第3章 僕と「はじめまして」や、その他諸々。
『次代のエースは、発展途上』
昨シーズンの全日本選手権で競技生活を引退した上林純が、今回ロシアナショナル参戦中で不在のヴィクトルにかわって勝生勇利のコーチ代理を務めている光景に、早くも試合前からマスコミの注目を集めている中。
「南さん!僕の、僕のスマホでも撮って下さい!」
「ぅわっ、アレクくん揺らしたら危ないて!後でおいのスマホから画像転送したるから!」
「じゃあ、それでいいです。
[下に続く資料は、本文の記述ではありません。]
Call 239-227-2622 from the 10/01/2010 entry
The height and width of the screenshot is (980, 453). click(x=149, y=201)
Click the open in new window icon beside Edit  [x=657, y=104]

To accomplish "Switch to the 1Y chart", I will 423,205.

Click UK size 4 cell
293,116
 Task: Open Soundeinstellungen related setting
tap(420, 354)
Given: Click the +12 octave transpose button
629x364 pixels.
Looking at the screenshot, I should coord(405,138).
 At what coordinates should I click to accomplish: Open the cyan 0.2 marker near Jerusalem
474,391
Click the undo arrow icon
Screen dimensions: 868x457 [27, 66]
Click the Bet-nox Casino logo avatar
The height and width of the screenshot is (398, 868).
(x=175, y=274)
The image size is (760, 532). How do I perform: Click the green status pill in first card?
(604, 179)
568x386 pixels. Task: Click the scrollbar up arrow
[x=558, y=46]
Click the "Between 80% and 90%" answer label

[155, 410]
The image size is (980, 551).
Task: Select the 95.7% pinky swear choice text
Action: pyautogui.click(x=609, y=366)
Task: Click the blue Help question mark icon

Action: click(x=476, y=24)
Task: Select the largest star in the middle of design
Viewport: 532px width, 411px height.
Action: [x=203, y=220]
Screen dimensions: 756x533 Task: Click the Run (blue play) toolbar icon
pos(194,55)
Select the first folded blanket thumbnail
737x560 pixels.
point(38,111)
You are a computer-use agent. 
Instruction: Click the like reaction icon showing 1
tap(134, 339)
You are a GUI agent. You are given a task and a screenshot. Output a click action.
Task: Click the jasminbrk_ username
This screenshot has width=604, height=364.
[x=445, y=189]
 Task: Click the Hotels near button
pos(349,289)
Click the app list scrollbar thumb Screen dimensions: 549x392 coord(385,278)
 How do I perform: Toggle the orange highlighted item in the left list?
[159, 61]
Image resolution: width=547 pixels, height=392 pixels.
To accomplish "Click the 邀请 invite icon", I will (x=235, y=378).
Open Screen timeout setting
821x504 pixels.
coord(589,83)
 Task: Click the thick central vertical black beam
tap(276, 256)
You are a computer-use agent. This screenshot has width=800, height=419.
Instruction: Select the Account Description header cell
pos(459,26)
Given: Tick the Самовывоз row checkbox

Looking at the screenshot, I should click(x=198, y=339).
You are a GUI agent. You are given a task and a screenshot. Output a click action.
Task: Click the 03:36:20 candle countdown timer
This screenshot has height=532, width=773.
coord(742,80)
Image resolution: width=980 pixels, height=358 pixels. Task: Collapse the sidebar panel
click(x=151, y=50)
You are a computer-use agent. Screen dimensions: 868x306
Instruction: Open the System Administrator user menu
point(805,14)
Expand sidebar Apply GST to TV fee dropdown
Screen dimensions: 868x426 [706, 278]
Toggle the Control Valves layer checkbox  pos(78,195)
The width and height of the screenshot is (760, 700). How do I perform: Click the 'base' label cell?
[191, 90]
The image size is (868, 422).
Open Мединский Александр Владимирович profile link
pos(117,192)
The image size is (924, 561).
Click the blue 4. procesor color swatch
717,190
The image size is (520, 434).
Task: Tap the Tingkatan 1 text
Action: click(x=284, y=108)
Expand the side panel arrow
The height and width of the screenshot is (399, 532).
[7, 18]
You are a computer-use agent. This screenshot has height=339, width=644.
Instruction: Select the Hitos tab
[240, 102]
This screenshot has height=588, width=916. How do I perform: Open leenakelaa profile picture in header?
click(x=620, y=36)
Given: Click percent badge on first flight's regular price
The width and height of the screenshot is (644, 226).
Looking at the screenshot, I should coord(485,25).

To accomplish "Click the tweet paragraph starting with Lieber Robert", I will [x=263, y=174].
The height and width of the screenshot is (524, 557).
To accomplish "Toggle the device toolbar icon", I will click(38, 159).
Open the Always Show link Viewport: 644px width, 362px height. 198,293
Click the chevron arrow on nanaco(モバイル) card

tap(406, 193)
撮れましたー?」
「バッチリや!」
スマホの画像を確認した礼之は、南と歓声を上げた。
子供の頃から仲の良い2人は、大会や合宿などで一緒にいる事が多い。
幼かった頃は、年上の南が礼之の手を引いたり膝に乗せたりしていたが、いつの頃からか南の背を追い越した礼之が、逆に南を抱っこしたり膝に乗せたりするようになっていたのだ。
「これはお宝画像やろ!かつて同期で1、2も争ってた勇利くんと純くんが、臨時とはいえ選手とコーチとして一緒におるなんて!」
「勝生さんも純さんも、カッコイイですね~」
南のスマホを覗き込みながら、礼之も嬉しそうに笑う。
「おし、撮るモン撮ったし控室戻ろかアレクくん」
「そうですね、行きましょう南さん♪」
「──行きましょう、やないやろ」
不意に背後から忍び寄る声を聞いて、2人は振り返る。
「あ、純くん」
「君らなあ!ええ加減いつまでも子供みたいな真似しとらんと、日本のエースの自覚を持ちなさい!」
「確かに僕は未だジュニアですけど、僕も南さんも、日本を代表するスケーターの自覚は、ちゃんと持ってますよ」
「そういう殊勝な事は、そのふざけた格好を止めてから言い!」
不満げに口を挟んだ礼之に、純は思わず南を肩車している彼に向かって指を突き付けた。
「だってこうせんと、勇利くんと純くんのツーショット撮れんかったけん。なあ」
「ねぇ」
「個人的にはめっちゃ君達可愛いです…けどな、周りが見たらどう思うか!」
「「まっさか~。勇利くん(勝生さん)じゃないし、ありえないですよそんなの♪」」
肩車の状態で視線を交わし合った後で笑う2人に、純は頭痛を覚えつつ本音混じりのボヤキを漏らした。